Impact factor generally is a credibility factor or at least I do not know of any journal in my field where there is a low-credibility journal with a high impact factor, although there are some specialist journals - e.g. instrumentation - which are highly credible but with a low impact factor. Generally speaking though anyone in the field worth their salt will know which the good journals are and where a paper is published generally does have a large impact on how we regard its quality.
Impact factor seems like more of a measure of "this is important and consequential", rather than "this is free of fraud". Anyway, there have been multiple instances of fraudulent papers coming out in high-prestige journals with extremely high impact factors (Nature, for one).
I do not see a good way for a "credibility factor" to be calculated in an objective manner that would not have significant negative repurcussions e.g. counting the number of retractions would be bad since it would encourage journals never to retract papers.
Right, that's why retractions shouldn't count against you. If anything they should boost your score (if done in a timely/responsible fashion).
I don't know exactly how to "measure" fraudulent research or what criteria should be used-- but obviously the PNAS authors figured out a way, or they wouldn't have been able to do a "statistical analysis" of the problem.
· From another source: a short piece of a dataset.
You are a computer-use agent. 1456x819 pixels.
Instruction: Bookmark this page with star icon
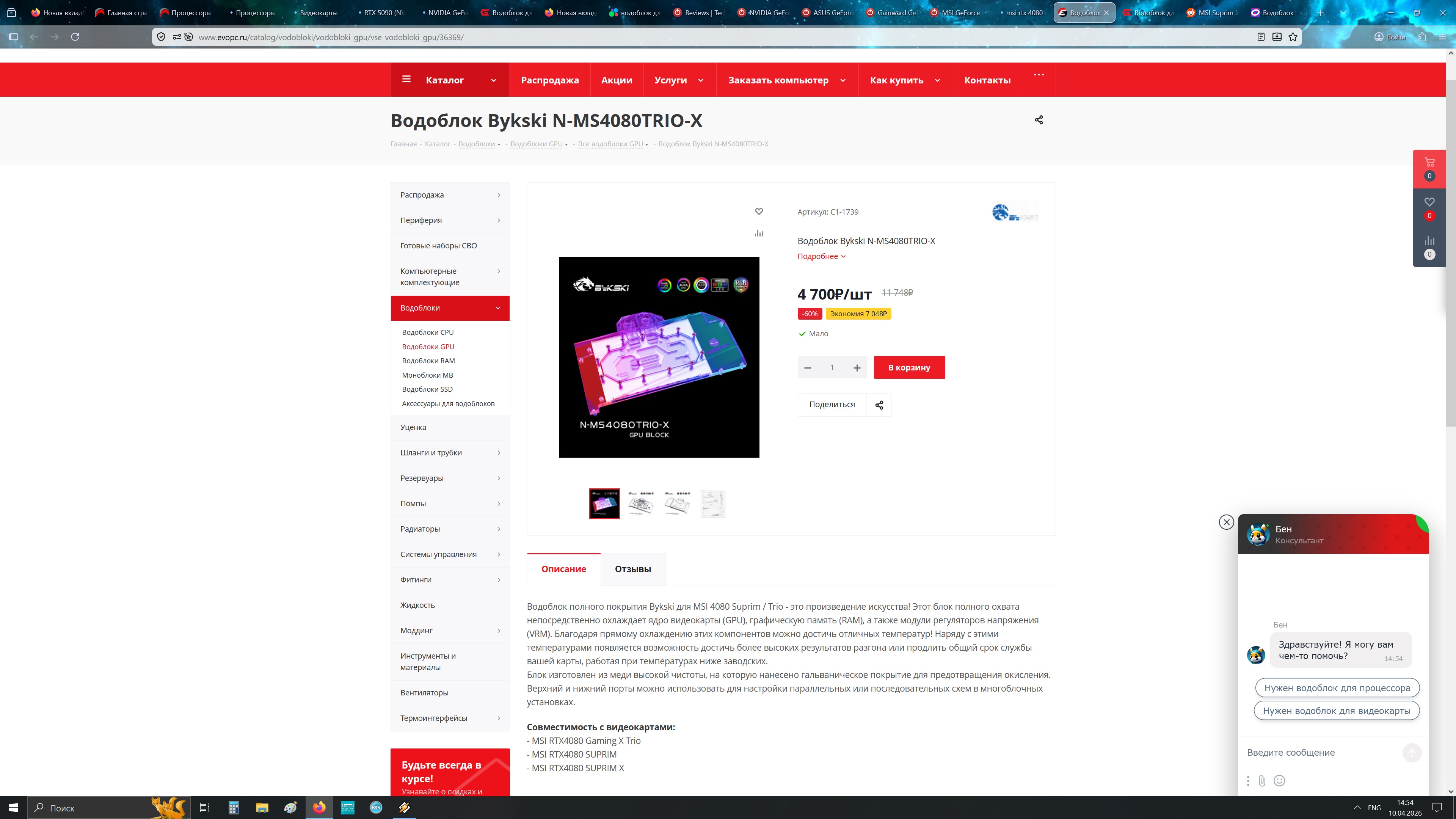pyautogui.click(x=1293, y=37)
Similarly even the best intitutes can hire rogue researchers - or more commonly have bad grad students or postdocs - and enouraging journals to accept anything from any researcher in a "respected" instistute to boost their credibility would be bad too. Also papers in many fields cannot and do not have a single "primary" author.
The credibility score of the institute would be calculated separately from the credibility score of the journal and of the researcher. That's why I suggested multiple scores. In other word, it wouldn't automatically boost the journal's score to publish results from a high-credibility institution-- except indirectly, by reducing the probability that they are publishing a fraudulent paper.
Look, there are all sorts of fine points to debate over, when it comes to exactly how to calculate scores. But that doesn't mean it's a bad idea.